By Keisha B. Ta-asan | BusinessWorld
July 26, 2023
THE BANGKO SENTRAL ng Pilipinas (BSP) is ready to resume its policy tightening if necessary, an official said, as inflation continues to be a challenge.
“The BSP remains watchful and remains ready to resume monetary tightening as warranted by the data on the inflation outlook and domestic demand prospects,” BSP Deputy Governor Francisco G. Dakila, Jr. said during the Philippine economic briefing in Pasay City on Tuesday.
The Monetary Board hiked borrowing costs by a total of 425 basis points (bps) from May 2022 to March 2023, bringing the key rate to 6.25%.
Mr. Dakila said the focus remains on reining in elevated inflation, adding that “future monetary policy actions by the BSP will continue to be data-dependent and guided by evolving domestic developments, particularly the latest outlook on inflation and sustained economic growth.”
In a recorded message at the same briefing, BSP Governor Eli M. Remolona said inflation will be within the target range of 2-4% by the fourth quarter of 2023.
“Our challenge now is inflation. Fortunately, the BSP’s inflation-targeting framework has served us well in the face of unusual supply shocks. We continue to focus on our mandate of price stability and have dedicated our resources and attention in pursuit of this goal,” he said.
Inflation eased to a 14-month low of 5.4% in June. However, this is still above the BSP’s 2-4% target range for the 15th consecutive month.
For the first six months of the year, headline inflation stood at 7.2%. The BSP expects inflation to average 5.4% this year.
According to Mr. Dakila, inflation is projected to further decelerate in the coming months mainly due to base effects and the likely easing of global oil and non-oil prices. He said the BSP’s main concern is anchoring inflation expectations.
“There was a point, during the second half of last year, when the Fed was quite aggressive in adjusting its policy rate, introducing some volatility in the exchange rate. That has been addressed by the prompt monetary policy action of the Monetary Board,” he said.
From March 2022 to June 2023, the Fed raised its key rates by 500 bps to 5-5.25%.
In October last year, the peso hit a record low of P59 against the dollar. Market players are concerned over another round of currency depreciation against the greenback this year, as the US Federal Reserve is still expected to raise policy rates despite its pause in June.
Mr. Dakila said the Monetary Board will have to take into consideration how the market reacts to the possible Fed hike before discussing policy at its Aug. 17 meeting.
“By then, we will have a number of observations on how the market reacts to the Fed decision. What’s good is that we have a number of improvements that we have introduced in our policies that enhance the transmission of these instruments to market interest rates, including the 56-day BSP bill,” he said.

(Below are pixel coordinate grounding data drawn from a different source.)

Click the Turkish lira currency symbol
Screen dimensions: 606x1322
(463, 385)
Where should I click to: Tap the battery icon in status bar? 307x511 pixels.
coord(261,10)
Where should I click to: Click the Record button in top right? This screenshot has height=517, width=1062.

Last month, the BSP introduced the 56-day BSP securities to mop up excess liquidity in the financial system. It also created an overnight reference rate as the London Interbank Offered Rate expired on June 30.
“[The BSP] should bear in mind the interest rate differential between the Fed and the Philippines in order to minimize the risk of excessive capital outflows,” IMF Representative to the Philippines Ragnar Gudmundsson said during the same briefing.

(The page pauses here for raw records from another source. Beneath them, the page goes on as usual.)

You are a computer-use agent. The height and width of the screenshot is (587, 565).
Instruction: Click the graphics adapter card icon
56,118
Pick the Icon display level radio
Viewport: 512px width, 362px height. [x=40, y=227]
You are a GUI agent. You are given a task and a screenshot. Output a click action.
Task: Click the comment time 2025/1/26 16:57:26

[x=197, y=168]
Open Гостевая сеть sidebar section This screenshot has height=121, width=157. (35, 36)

“The decision making needs to be quite nimble, but the BSP has demonstrated its ability to be nimble and take into account both domestic and external factors in its decision making,” he added.

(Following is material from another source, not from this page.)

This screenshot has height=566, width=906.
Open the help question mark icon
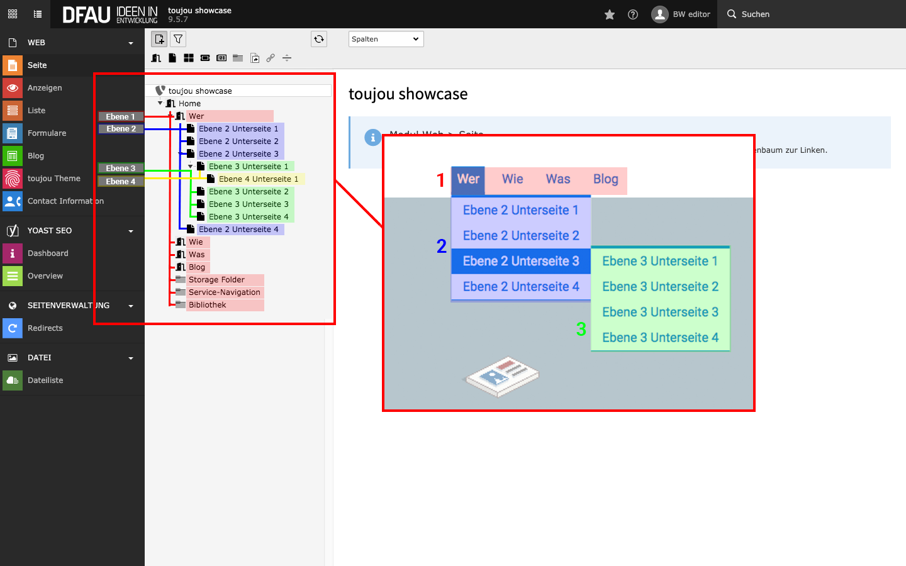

Meanwhile, the BSP is confident that the policy rate adjustments will not negatively affect the financial system.
“We are confident that the policy rate adjustments as well as the years of implementation and enforcement of the BSP’s comprehensive policy tools and regulations, will not result in financial imbalances as the Philippine banking system continues to stand in a position of strength,” Mr. Dakila said.
Based on BSP data, the net profit of Philippine banks grew by 34.9% year on year to P89.5 billion in the first quarter.
“We see banks remaining well-capitalized, well-managed and well-governed, giving us confidence that the policy rate adjustments were done without risking financial stability,” Mr. Dakila said.